On Wed, 18 Jun 2014, Ken Krugler wrote:
On Jun 18, 2014, at 9:08am, Nick Burch <[email protected]> wrote:
On Wed, 18 Jun 2014, Sergey Beryozkin wrote:
Can we start with adding a section to Tika docs documenting the core
dependencies of the tike-parsers module to make the life a bit easier
for developers who do not expect the specific parser implementations
immediately downloaded ?
Are you not just better off asking Maven nicely, and have it tell you
that info itself? Much more likely to be accurate and up-to-date than
something we cut and paste from Maven's output from time to timeā¦
I'm curious - assuming I only want to parse HTML and PDF (as an
example), then what's the right way to ask Maven nicely for what I need
to include?
That's a different question though.
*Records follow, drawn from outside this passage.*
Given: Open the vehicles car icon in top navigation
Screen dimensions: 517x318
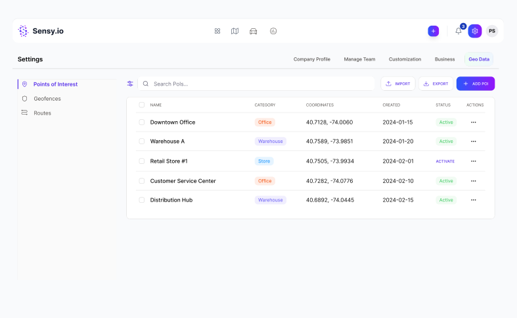Looking at the screenshot, I should click(x=253, y=31).
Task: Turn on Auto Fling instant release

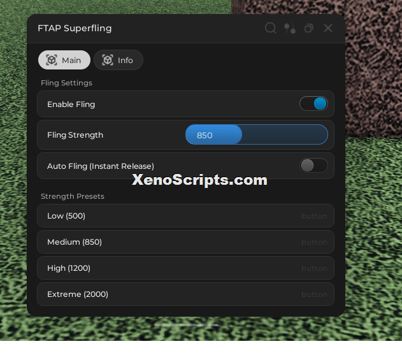Action: (313, 166)
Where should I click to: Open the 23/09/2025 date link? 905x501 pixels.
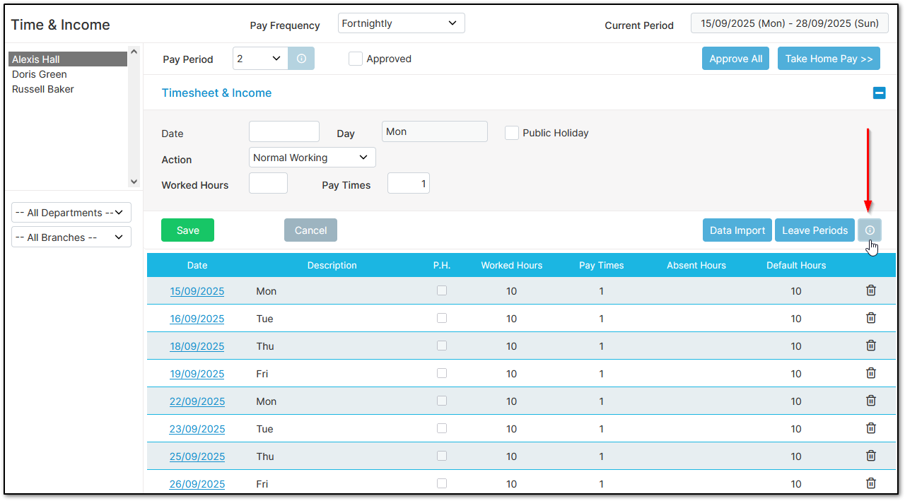197,429
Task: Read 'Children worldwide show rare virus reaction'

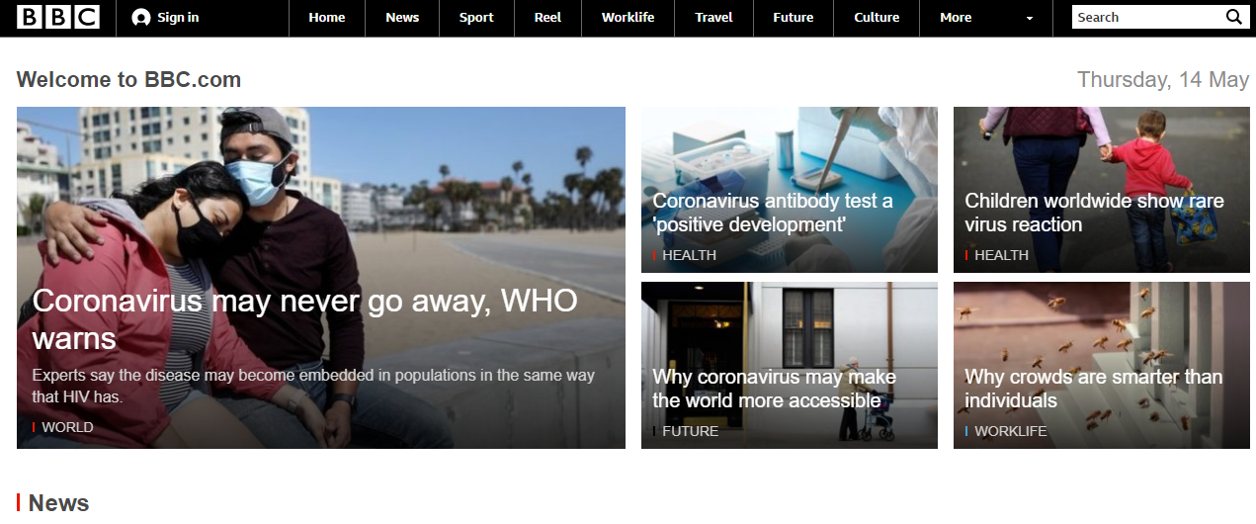Action: click(x=1094, y=213)
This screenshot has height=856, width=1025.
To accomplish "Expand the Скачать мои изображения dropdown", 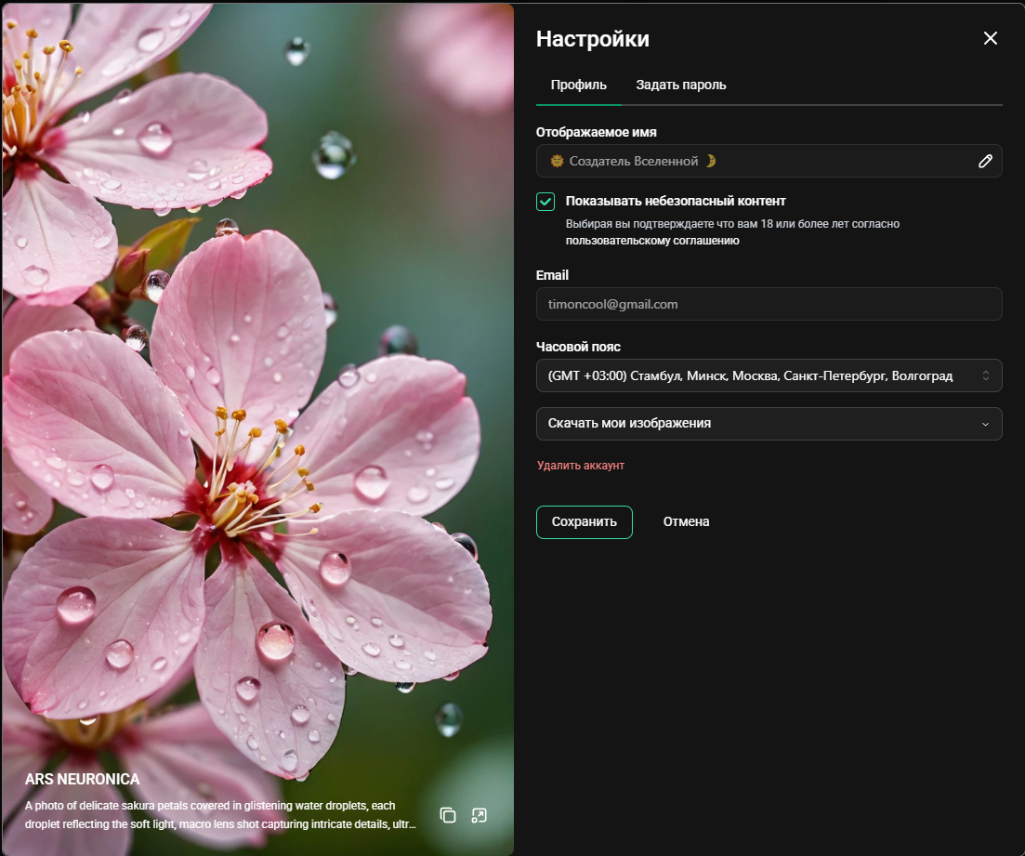I will tap(769, 423).
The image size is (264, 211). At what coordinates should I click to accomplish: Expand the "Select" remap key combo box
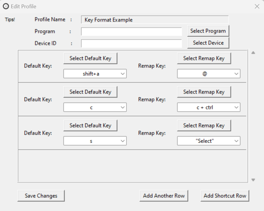(209, 141)
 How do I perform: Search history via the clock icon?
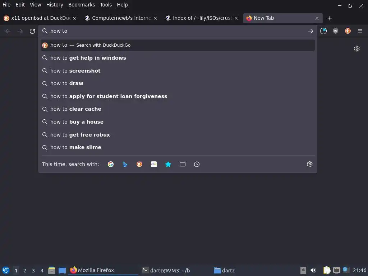(197, 164)
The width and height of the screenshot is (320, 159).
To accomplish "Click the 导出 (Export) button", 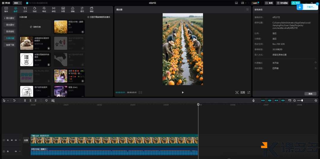I will [295, 3].
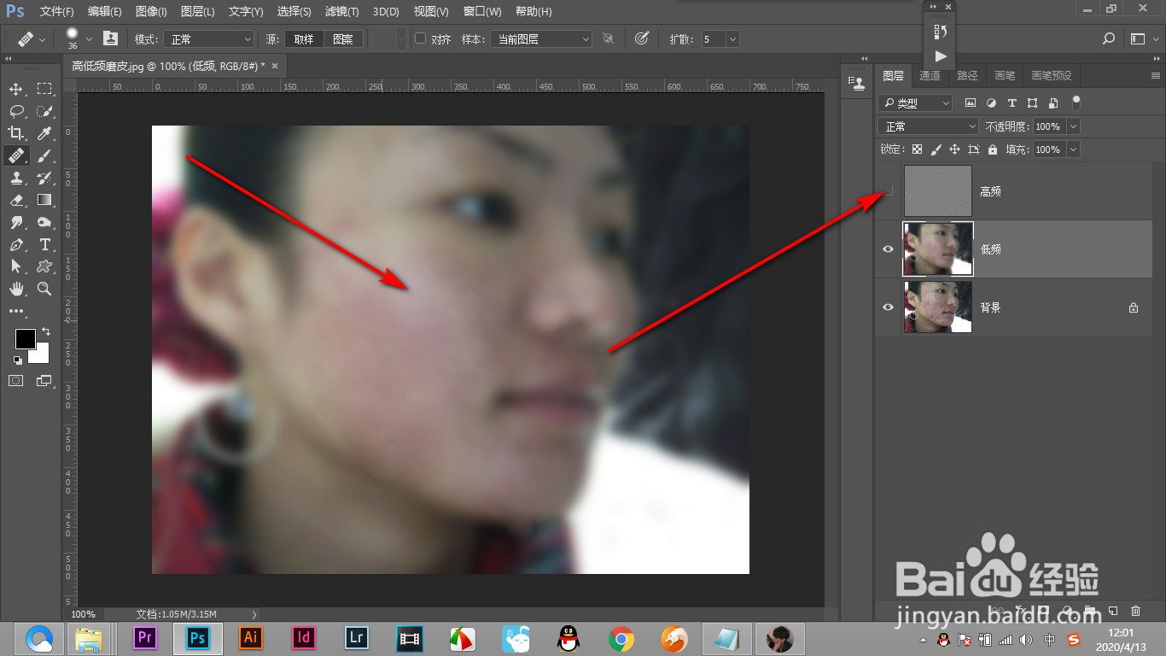1166x656 pixels.
Task: Lock transparent pixels on 低频 layer
Action: (916, 149)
Sergey wanted the docs to list the
core dependencies of Tika Parsers, which Maven can tell you. (Direct
dependencies are listed in pom, direct + indirect from "mvn
dependency:list"
If you just want one Tika parser, the simplest way is to:
* Use tika-app --list-parser-details to find out which class handles
the mimetype you want
* Grep the tika parsers source tree for that class's package, and get
the list of imports it makes
* Change you pom which includes tika parsers to have an exclusion for *
on the tika parsers dependency
* Explicitly list the artifacts that provide the imports you saw
Yes, it is largely manual, but at the point where you want to exclude a
bunch of tika parsers your use case is IMHO special enough that you're
doing enough enough work that the above isn't much extra.
(For most people, having everything there as standard is what you want to
start with)
Nick